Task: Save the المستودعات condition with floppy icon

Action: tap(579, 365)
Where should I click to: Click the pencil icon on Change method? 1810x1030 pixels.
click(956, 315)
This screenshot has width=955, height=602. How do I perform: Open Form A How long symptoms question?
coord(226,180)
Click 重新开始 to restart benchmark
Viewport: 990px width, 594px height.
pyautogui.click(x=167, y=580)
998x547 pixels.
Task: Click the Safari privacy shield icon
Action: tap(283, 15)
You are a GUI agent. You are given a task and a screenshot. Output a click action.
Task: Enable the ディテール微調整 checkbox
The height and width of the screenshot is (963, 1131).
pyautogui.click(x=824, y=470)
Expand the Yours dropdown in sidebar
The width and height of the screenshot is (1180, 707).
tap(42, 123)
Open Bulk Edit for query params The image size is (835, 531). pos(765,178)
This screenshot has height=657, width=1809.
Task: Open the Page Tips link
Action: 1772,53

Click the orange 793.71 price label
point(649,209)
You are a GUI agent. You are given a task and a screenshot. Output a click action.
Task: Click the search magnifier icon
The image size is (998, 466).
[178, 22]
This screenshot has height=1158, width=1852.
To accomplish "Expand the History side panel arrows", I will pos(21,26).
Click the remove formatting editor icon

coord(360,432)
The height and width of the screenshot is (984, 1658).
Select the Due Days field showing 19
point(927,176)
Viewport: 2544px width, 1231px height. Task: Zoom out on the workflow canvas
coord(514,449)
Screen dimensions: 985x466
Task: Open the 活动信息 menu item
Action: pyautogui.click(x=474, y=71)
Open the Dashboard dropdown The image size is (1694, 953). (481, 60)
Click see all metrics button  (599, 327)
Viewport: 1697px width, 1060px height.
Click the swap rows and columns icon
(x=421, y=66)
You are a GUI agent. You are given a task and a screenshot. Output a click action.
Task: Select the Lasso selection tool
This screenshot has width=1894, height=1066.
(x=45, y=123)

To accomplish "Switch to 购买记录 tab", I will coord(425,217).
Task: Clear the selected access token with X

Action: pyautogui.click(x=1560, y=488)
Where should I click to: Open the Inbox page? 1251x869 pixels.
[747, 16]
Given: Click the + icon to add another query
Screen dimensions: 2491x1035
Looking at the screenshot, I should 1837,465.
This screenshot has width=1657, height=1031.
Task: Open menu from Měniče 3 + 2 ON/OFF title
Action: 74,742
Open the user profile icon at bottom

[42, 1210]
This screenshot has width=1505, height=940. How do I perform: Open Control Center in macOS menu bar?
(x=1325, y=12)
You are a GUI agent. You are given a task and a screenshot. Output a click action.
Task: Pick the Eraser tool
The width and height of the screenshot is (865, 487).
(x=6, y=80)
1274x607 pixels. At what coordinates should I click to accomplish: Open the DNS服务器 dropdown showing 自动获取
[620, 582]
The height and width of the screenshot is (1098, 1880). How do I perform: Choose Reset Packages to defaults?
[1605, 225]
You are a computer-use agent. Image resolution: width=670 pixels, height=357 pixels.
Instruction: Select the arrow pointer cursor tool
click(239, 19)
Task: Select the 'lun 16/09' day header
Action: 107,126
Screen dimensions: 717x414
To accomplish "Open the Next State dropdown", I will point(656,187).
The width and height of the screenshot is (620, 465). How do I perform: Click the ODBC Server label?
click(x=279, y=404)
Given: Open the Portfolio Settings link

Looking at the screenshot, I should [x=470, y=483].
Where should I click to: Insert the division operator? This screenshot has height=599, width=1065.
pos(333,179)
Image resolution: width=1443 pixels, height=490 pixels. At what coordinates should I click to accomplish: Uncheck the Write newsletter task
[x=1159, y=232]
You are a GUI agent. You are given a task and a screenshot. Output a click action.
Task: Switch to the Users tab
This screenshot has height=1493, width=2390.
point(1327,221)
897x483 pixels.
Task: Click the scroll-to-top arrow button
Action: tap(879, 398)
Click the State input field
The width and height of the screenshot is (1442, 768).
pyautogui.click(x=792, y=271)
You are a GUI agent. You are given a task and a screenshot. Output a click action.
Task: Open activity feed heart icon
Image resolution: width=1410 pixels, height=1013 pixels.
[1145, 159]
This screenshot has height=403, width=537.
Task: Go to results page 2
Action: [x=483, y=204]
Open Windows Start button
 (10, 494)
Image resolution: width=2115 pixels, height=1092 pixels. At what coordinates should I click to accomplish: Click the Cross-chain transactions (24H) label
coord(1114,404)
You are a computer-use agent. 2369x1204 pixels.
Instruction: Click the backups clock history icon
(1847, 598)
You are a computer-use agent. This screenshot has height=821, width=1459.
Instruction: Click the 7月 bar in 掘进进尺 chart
--------------------------------
What you should do: Return the lines containing "computer", taking each one from the listing.

Answer to the problem:
You are a computer-use agent. Image resolution: width=670 pixels, height=357 pixels.
You are a computer-use agent. 2369x1204 pixels.
You are a computer-use agent. This screenshot has height=821, width=1459.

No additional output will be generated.